• [Collected data]:
BEGIN

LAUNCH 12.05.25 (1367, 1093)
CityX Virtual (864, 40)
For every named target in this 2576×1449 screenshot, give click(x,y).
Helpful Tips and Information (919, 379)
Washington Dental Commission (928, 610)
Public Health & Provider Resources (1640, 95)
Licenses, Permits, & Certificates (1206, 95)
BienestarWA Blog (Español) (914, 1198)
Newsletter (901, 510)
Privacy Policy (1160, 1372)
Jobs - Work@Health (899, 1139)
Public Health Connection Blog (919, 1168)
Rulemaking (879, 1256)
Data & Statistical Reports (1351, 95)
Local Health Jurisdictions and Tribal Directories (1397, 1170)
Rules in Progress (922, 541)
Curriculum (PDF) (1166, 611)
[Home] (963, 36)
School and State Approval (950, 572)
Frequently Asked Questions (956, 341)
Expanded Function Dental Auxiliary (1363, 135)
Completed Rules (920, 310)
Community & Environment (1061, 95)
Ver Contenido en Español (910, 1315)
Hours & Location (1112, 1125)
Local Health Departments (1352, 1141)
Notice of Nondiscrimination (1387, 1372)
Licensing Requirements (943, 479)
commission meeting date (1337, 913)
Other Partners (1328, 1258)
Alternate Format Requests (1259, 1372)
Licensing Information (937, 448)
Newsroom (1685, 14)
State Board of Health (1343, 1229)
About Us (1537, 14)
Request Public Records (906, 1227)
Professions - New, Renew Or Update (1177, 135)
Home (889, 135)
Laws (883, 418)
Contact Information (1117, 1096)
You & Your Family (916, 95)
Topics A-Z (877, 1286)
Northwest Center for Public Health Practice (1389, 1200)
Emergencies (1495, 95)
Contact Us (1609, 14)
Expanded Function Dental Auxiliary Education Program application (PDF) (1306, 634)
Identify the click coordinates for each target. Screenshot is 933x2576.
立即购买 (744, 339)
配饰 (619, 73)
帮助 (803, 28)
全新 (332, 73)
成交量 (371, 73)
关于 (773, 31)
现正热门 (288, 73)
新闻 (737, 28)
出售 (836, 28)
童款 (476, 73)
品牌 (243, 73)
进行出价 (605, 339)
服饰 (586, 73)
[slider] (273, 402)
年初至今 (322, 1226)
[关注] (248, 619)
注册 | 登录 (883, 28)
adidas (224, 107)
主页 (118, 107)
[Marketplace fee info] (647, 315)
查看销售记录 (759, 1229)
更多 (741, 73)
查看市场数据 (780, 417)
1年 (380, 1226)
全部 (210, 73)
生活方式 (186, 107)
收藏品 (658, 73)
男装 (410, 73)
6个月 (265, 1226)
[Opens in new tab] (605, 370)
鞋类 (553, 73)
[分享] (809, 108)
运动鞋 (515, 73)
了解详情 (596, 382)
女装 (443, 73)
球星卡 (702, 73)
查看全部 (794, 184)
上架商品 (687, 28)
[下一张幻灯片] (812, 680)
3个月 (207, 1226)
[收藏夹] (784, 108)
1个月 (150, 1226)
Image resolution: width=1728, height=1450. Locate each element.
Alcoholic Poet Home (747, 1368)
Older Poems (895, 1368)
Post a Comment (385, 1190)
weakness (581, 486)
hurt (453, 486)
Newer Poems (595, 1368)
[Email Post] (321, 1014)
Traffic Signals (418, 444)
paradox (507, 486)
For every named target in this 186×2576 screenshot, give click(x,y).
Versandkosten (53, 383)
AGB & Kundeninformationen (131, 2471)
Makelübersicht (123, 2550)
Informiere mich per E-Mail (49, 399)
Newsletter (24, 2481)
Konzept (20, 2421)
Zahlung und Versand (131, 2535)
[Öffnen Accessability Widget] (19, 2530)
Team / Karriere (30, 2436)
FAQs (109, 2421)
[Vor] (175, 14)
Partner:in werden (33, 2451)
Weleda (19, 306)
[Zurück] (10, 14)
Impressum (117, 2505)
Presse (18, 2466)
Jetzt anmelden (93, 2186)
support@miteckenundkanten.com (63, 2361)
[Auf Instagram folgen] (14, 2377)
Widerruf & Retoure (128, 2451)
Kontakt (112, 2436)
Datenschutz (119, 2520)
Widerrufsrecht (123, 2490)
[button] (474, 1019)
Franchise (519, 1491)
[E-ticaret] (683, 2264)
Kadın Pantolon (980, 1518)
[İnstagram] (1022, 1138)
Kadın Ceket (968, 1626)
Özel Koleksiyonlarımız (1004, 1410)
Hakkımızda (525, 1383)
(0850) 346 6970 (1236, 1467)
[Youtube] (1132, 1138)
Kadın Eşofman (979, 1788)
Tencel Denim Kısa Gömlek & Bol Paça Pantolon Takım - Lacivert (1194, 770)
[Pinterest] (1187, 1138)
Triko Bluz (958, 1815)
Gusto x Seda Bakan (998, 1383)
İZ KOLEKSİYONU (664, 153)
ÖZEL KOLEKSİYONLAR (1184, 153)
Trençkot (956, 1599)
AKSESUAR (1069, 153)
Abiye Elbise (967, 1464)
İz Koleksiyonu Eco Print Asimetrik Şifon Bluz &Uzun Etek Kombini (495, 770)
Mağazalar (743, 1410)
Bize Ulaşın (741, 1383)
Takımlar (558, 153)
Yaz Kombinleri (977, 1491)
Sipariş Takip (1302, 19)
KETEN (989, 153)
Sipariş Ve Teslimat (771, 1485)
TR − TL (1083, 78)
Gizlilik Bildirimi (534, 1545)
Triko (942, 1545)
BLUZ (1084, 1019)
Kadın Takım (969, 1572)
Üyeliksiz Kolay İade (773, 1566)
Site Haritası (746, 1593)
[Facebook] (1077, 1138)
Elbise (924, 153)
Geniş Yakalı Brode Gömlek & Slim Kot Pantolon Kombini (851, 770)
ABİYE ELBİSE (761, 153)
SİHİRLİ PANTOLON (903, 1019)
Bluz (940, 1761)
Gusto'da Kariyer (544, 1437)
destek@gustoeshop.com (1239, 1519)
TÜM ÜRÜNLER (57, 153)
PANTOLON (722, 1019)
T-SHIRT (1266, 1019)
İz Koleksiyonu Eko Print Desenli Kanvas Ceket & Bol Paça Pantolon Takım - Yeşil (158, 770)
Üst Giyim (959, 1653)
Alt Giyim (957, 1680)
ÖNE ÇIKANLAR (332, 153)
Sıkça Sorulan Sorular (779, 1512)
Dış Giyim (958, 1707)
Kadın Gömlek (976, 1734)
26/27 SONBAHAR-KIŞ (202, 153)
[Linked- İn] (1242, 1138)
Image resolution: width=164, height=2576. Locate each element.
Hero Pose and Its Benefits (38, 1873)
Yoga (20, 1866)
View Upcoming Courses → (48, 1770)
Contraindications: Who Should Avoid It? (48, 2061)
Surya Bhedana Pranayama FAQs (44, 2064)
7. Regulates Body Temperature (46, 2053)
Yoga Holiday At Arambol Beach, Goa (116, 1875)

END

• [PROBLEM TO WORK ON]: Reproduce each entry word for word.

• [SOLVED PROBLEM]:
LAUNCH 12.05.25 (1367, 1093)
CityX Virtual (864, 40)
For every named target in this 2576×1449 screenshot, give click(x,y).
Helpful Tips and Information (919, 379)
Washington Dental Commission (928, 610)
Public Health & Provider Resources (1640, 95)
Licenses, Permits, & Certificates (1206, 95)
BienestarWA Blog (Español) (914, 1198)
Newsletter (901, 510)
Privacy Policy (1160, 1372)
Jobs - Work@Health (899, 1139)
Public Health Connection Blog (919, 1168)
Rulemaking (879, 1256)
Data & Statistical Reports (1351, 95)
Local Health Jurisdictions and Tribal Directories (1397, 1170)
Rules in Progress (922, 541)
Curriculum (PDF) (1166, 611)
[Home] (963, 36)
School and State Approval (950, 572)
Frequently Asked Questions (956, 341)
Expanded Function Dental Auxiliary (1363, 135)
Completed Rules (920, 310)
Community & Environment (1061, 95)
Ver Contenido en Español (910, 1315)
Hours & Location (1112, 1125)
Local Health Departments (1352, 1141)
Notice of Nondiscrimination (1387, 1372)
Licensing Requirements (943, 479)
commission meeting date (1337, 913)
Other Partners (1328, 1258)
Alternate Format Requests (1259, 1372)
Licensing Information (937, 448)
Newsroom (1685, 14)
State Board of Health (1343, 1229)
About Us (1537, 14)
Request Public Records (906, 1227)
Professions - New, Renew Or Update (1177, 135)
Home (889, 135)
Laws (883, 418)
Contact Information (1117, 1096)
You & Your Family (916, 95)
Topics A-Z (877, 1286)
Northwest Center for Public Health Practice (1389, 1200)
Emergencies (1495, 95)
Contact Us (1609, 14)
Expanded Function Dental Auxiliary Education Program application (PDF) (1306, 634)
Identify the click coordinates for each target. Screenshot is 933x2576.
立即购买 (744, 339)
配饰 (619, 73)
帮助 (803, 28)
全新 (332, 73)
成交量 (371, 73)
关于 (773, 31)
现正热门 (288, 73)
新闻 (737, 28)
出售 (836, 28)
童款 (476, 73)
品牌 (243, 73)
进行出价 (605, 339)
服饰 (586, 73)
[slider] (273, 402)
年初至今 (322, 1226)
[关注] (248, 619)
注册 | 登录 (883, 28)
adidas (224, 107)
主页 (118, 107)
[Marketplace fee info] (647, 315)
查看销售记录 (759, 1229)
更多 (741, 73)
查看市场数据 (780, 417)
1年 (380, 1226)
全部 (210, 73)
生活方式 (186, 107)
收藏品 (658, 73)
男装 (410, 73)
6个月 (265, 1226)
[Opens in new tab] (605, 370)
鞋类 (553, 73)
[分享] (809, 108)
运动鞋 (515, 73)
了解详情 (596, 382)
女装 (443, 73)
球星卡 (702, 73)
查看全部 (794, 184)
上架商品 (687, 28)
[下一张幻灯片] (812, 680)
3个月 (207, 1226)
[收藏夹] (784, 108)
1个月 (150, 1226)
Image resolution: width=1728, height=1450. Locate each element.
Alcoholic Poet Home (747, 1368)
Older Poems (895, 1368)
Post a Comment (385, 1190)
weakness (581, 486)
hurt (453, 486)
Newer Poems (595, 1368)
[Email Post] (321, 1014)
Traffic Signals (418, 444)
paradox (507, 486)
For every named target in this 186×2576 screenshot, give click(x,y).
Versandkosten (53, 383)
AGB & Kundeninformationen (131, 2471)
Makelübersicht (123, 2550)
Informiere mich per E-Mail (49, 399)
Newsletter (24, 2481)
Konzept (20, 2421)
Zahlung und Versand (131, 2535)
[Öffnen Accessability Widget] (19, 2530)
Team / Karriere (30, 2436)
FAQs (109, 2421)
[Vor] (175, 14)
Partner:in werden (33, 2451)
Weleda (19, 306)
[Zurück] (10, 14)
Impressum (117, 2505)
Presse (18, 2466)
Jetzt anmelden (93, 2186)
support@miteckenundkanten.com (63, 2361)
[Auf Instagram folgen] (14, 2377)
Widerruf & Retoure (128, 2451)
Kontakt (112, 2436)
Datenschutz (119, 2520)
Widerrufsrecht (123, 2490)
[button] (474, 1019)
Franchise (519, 1491)
[E-ticaret] (683, 2264)
Kadın Pantolon (980, 1518)
[İnstagram] (1022, 1138)
Kadın Ceket (968, 1626)
Özel Koleksiyonlarımız (1004, 1410)
Hakkımızda (525, 1383)
(0850) 346 6970 (1236, 1467)
[Youtube] (1132, 1138)
Kadın Eşofman (979, 1788)
Tencel Denim Kısa Gömlek & Bol Paça Pantolon Takım - Lacivert (1194, 770)
[Pinterest] (1187, 1138)
Triko Bluz (958, 1815)
Gusto x Seda Bakan (998, 1383)
İZ KOLEKSİYONU (664, 153)
ÖZEL KOLEKSİYONLAR (1184, 153)
Trençkot (956, 1599)
AKSESUAR (1069, 153)
Abiye Elbise (967, 1464)
İz Koleksiyonu Eco Print Asimetrik Şifon Bluz &Uzun Etek Kombini (495, 770)
Mağazalar (743, 1410)
Bize Ulaşın (741, 1383)
Takımlar (558, 153)
Yaz Kombinleri (977, 1491)
Sipariş Takip (1302, 19)
KETEN (989, 153)
Sipariş Ve Teslimat (771, 1485)
TR − TL (1083, 78)
Gizlilik Bildirimi (534, 1545)
Triko (942, 1545)
BLUZ (1084, 1019)
Kadın Takım (969, 1572)
Üyeliksiz Kolay İade (773, 1566)
Site Haritası (746, 1593)
[Facebook] (1077, 1138)
Elbise (924, 153)
Geniş Yakalı Brode Gömlek & Slim Kot Pantolon Kombini (851, 770)
ABİYE ELBİSE (761, 153)
SİHİRLİ PANTOLON (903, 1019)
Bluz (940, 1761)
Gusto'da Kariyer (544, 1437)
destek@gustoeshop.com (1239, 1519)
TÜM ÜRÜNLER (57, 153)
PANTOLON (722, 1019)
T-SHIRT (1266, 1019)
İz Koleksiyonu Eko Print Desenli Kanvas Ceket & Bol Paça Pantolon Takım - Yeşil (158, 770)
Üst Giyim (959, 1653)
Alt Giyim (957, 1680)
ÖNE ÇIKANLAR (332, 153)
Sıkça Sorulan Sorular (779, 1512)
Dış Giyim (958, 1707)
Kadın Gömlek (976, 1734)
26/27 SONBAHAR-KIŞ (202, 153)
[Linked- İn] (1242, 1138)
Image resolution: width=164, height=2576. Locate each element.
Hero Pose and Its Benefits (38, 1873)
Yoga (20, 1866)
View Upcoming Courses → (48, 1770)
Contraindications: Who Should Avoid It? (48, 2061)
Surya Bhedana Pranayama FAQs (44, 2064)
7. Regulates Body Temperature (46, 2053)
Yoga Holiday At Arambol Beach, Goa (116, 1875)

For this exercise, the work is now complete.